The following article appeared on Milesplit on May 23, 2018 – great read!
Megan Kafka is a graduating senior at Centerville High School in Ohio. A member of the Elks’ cross country and track and field teams for the past four years, she reflected on her journey with the sport in a ‘Love Letter To Running’ for MileSplit.
– – –
Dear Running,
It’s funny, the way fate works sometimes.
If I could go back in time and tell my eighth-grade self that I was going to start running, that I would join cross country and track and continue throughout high school, I’m sure my younger self would have thought I was crazy. Who would ever willingly choose to run?!
But here I am, a senior just days away from graduation, and I can hardly believe that you’ve been part of my life for five years and counting.
Maybe I am crazy.
Or maybe you and I were just meant to be.
I remember the first time I put on my running shoes and went out the door. We met when I was in eighth grade, during a time when I was naive to this sport, blissfully unaware of my potential. I had neither speed nor endurance, which you might recognize as two critical elements of this sport’s top ranks.
But you believed in me, didn’t you? And to prove it, you really put me through the wringer that first year! I remember coming home from practice drenched in sweat, having never exercised so hard in my entire life, flopping to the ground in an exhausted heap.
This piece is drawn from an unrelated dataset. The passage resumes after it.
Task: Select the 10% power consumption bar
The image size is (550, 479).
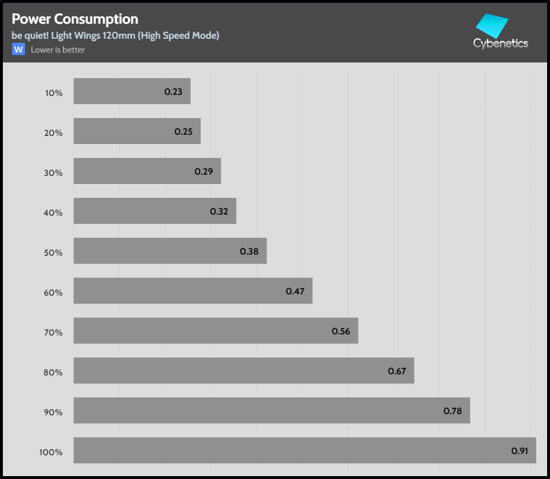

But you trusted I would do it again, that I would return to practice the next day determined to break through my limits and never give up.
That’s what good partners do–they accept who you are and help make you the best possible version of yourself.
So for that, running, I thank you.
The best was yet to come, though. A year later, I showed up for my first day of summer conditioning, excited to give high school cross country a try. One 5K loop later, I proudly wrote “3.1 miles, 30 minutes, long run” in my new running log.
Clearly, I still had a lot to learn!
But incredible coaches at Centerville nurtured my newfound passion. Under their careful training, I found myself running times I once thought I’d never hit. And yes, my long runs eventually got longer, to the point where I looked forward to spending more than an hour running through shaded trails with my teammates.
What teammates they were! From my first to last season, my teams were filled with some of the most amazing girls I have ever met. They constantly inspired me with their enthusiasm, dedication, and utter kindness at every single practice and race.
Without you, I probably never would have met most of these girls and formed so many lifetime friendships. (I would like to give a special shout-out to my fellow cross country team captains: Maddie, Emily, Megan C., Megan K., and Kelli. Love you guys!)
But running, as I reflect on all the time I’ve spent with you, I am proud to say that I have no regrets.
That might surprise you, considering I’m not exactly a top varsity runner. My 1600 meter time astounds precisely no one, and my 5K personal record in cross country puts me nowhere near the top seven.
But a runner is a runner, no matter their time.
If I judged my relationship with you solely based on times, I would have driven myself crazy years ago. As you know, I made up for what I lacked in natural athleticism with plenty of heart. And when I graduate at the end of May, I’ll be at peace with leaving high school running behind, because I know I gave it my all.
Doing anything less would have been unfair to me and to the teams that I’m forever grateful to have been a part of.
You’ve taught me so much, dear running, but I have never fully stopped to appreciate the gifts you’ve given me. From the bottom of my heart–a heart so full of joy and love for this sport that it just might burst–thank you, thank you, thank you.
Until next time,
Megan Kafka
P.S. And about my eighth-grade self? I wish I could go back and tell her that comparison is the thief of all joy, and that she is brave, strong, and passionate enough for this crazy, wonderful sport, and that she should never, ever tell herself otherwise.